ABSTRACT
Background: Healthcare personnel often use incorrect technique for donning and doffing of personal protective equipment (PPE).
Objective: We tested the hypothesis that medical students receive insufficient training on correct methods for donning and doffing PPE.
Methods: We conducted a cross-sectional survey of medical students on clinical rotations at two teaching hospitals to determine the type of training they received in PPE technique. The students performed simulations of contaminated PPE removal with fluorescent lotion on gloves and were assessed for correct PPE technique and skin and/or clothing contamination. To obtain additional information on PPE training during medical education, residents, fellows, and attending physicians completed written questionnaires on PPE training received during medical school and on knowledge of PPE protocols recommended by the Centers for Disease Control and Prevention.

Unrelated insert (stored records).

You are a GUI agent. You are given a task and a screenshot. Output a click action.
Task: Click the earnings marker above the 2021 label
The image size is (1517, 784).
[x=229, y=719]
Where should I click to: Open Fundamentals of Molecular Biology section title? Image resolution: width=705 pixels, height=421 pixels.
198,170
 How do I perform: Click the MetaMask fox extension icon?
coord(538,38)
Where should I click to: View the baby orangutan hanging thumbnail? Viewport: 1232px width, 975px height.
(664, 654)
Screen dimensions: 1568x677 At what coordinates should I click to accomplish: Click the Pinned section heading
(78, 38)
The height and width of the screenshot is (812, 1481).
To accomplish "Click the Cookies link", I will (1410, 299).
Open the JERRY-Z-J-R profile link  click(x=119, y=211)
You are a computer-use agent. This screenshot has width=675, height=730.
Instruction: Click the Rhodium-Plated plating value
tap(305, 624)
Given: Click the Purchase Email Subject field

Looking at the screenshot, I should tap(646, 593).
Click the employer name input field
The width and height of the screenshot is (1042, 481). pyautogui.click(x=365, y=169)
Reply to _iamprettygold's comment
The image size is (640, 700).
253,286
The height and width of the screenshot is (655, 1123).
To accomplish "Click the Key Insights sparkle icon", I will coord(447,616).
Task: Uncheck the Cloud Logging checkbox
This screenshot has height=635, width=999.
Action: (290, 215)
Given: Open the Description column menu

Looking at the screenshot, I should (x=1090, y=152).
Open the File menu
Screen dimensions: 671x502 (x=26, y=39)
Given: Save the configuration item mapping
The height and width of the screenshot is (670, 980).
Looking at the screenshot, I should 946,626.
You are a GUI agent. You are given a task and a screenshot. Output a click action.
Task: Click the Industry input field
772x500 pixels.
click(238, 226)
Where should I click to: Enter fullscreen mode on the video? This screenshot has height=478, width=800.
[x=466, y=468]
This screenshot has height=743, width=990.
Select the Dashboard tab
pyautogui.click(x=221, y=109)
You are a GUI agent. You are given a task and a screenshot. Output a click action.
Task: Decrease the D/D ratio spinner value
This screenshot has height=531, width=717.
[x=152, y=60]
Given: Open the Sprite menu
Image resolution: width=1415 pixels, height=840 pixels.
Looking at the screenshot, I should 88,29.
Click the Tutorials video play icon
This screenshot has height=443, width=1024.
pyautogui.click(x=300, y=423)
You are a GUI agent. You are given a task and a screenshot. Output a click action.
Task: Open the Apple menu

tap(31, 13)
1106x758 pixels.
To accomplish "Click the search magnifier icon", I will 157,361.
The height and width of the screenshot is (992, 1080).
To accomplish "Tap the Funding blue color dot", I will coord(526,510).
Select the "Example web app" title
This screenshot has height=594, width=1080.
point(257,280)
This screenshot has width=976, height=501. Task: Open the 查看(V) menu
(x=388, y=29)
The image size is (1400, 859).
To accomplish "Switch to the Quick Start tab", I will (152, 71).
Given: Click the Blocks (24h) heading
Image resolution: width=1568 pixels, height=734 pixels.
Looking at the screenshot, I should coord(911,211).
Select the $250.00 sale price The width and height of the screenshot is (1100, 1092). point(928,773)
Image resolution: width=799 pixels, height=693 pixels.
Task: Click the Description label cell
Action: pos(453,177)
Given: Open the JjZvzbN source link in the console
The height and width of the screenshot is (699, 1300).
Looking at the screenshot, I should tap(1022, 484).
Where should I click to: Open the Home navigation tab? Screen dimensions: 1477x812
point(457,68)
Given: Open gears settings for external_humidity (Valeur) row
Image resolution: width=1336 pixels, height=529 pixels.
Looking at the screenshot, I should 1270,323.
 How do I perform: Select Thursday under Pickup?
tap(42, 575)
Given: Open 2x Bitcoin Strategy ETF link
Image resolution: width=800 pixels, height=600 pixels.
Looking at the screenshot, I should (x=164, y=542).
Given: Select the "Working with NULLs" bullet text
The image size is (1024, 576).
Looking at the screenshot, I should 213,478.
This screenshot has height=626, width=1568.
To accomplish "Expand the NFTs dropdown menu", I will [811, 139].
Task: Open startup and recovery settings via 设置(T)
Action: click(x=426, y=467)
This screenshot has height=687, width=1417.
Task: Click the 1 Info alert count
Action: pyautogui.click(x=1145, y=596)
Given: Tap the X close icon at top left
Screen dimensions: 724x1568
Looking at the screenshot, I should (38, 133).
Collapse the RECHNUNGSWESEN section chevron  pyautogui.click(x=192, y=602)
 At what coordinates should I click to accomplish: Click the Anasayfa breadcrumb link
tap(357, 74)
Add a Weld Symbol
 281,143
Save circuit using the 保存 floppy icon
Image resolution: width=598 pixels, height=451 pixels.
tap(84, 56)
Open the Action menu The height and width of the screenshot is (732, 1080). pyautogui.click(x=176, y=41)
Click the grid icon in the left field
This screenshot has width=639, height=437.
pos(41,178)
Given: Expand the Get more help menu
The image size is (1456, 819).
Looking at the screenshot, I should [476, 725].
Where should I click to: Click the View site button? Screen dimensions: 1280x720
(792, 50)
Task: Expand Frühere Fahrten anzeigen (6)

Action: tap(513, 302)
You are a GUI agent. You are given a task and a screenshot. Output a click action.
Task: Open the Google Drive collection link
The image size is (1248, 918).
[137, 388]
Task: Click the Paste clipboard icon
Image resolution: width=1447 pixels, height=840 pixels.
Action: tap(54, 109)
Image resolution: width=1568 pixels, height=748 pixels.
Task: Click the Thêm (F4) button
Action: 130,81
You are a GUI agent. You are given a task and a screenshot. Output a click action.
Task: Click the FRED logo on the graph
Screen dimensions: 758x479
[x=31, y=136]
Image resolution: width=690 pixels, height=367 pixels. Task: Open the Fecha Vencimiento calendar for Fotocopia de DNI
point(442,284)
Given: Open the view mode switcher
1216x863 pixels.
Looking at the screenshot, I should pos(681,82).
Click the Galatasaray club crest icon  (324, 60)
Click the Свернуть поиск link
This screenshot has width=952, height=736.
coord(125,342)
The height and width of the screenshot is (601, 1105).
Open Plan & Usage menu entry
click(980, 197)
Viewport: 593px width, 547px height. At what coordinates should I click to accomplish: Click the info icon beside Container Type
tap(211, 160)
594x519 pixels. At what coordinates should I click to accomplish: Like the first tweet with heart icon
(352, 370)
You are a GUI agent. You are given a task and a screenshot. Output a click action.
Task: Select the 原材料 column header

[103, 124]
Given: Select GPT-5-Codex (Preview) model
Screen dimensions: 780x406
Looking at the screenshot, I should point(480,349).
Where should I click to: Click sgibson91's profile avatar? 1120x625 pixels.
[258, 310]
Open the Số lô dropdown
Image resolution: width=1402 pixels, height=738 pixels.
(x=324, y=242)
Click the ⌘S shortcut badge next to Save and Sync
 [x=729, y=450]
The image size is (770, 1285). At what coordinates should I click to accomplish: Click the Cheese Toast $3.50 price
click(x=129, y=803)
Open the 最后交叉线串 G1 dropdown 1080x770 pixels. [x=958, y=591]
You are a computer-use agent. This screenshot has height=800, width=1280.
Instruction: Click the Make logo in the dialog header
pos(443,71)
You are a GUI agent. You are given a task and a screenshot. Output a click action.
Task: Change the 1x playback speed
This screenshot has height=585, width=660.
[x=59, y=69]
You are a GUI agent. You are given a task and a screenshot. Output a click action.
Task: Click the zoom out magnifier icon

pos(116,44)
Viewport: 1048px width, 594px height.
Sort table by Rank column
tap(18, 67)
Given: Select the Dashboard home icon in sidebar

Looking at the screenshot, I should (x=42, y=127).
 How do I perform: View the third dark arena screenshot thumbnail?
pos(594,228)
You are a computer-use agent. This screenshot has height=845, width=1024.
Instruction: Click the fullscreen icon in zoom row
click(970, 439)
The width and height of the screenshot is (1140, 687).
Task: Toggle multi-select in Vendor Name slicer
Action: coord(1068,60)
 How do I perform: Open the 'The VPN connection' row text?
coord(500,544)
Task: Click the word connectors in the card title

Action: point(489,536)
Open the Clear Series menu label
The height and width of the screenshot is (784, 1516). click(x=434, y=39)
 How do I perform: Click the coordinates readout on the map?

Results: Of 27 medical students surveyed, only 11 (41%) reported receiving PPE training, and none had received training requiring demonstration of proficiency. During simulations, 25 of 27 (92.5%) students had one or more lapses in technique and 12 (44%) contaminated their skin with fluorescent lotion. For 100 residents, fellows and attending physicians representing 67 different medical schools, only 53% reported receiving training in use of PPE and only 39% selected correct donning and doffing sequence.
Conclusions: Our findings suggest that there is a need for development of effective strategies to train medical students in correct use of PPE.
Abbreviations: PPE: Personal protective equipment; MRSA: Methicillin-resistant Staphylococcus aureus; SARS: Severe acute respiratory syndrome; MERS: Middle East respiratory syndrome; WHO: World Health Organization; CDC: Centers for Disease Control and Prevention; OSCE: Objective structured clinical examination
KEYWORDS: Ebola, medical students, infection control, training, education
Introduction
Effective use of personal protective equipment (PPE) is essential to protect personnel and patients in healthcare settings [1]. However, recent studies suggest that personnel frequently use incorrect technique for donning and doffing PPE [2,3]. Lapses in technique can lead to an increased risk for contamination of skin and clothing with healthcare-associated pathogens [2,4]. Such contamination contributes to transmission of pathogens such as Clostridium difficile [5] and methicillin-resistant Staphylococcus aureus (MRSA) [1], and places patients and medical personnel at risk for acquisition of infection, including with potentially fatal pathogens such as Middle East respiratory syndrome (MERS) coronaviruses, and Ebola virus [6,7].
One strategy to reduce the risk for contamination during donning and doffing of PPE is to educate personnel on proper technique based on Centers for Disease Control and Prevention (CDC) protocols [8]. However, in a survey of 222 healthcare personnel, we found that training in correct PPE technique was often suboptimal with no requirement for demonstration of proficiency in donning and doffing of PPE [9]. Fourteen percent of physicians reported no previous training in the use of PPE [9]. Ideally, training in the use of PPE and other infection control practices would be included in the medical school curriculum. However, previous studies suggest that medical students may not receive adequate training in infection control practices such as hand hygiene and standard precautions [10–15].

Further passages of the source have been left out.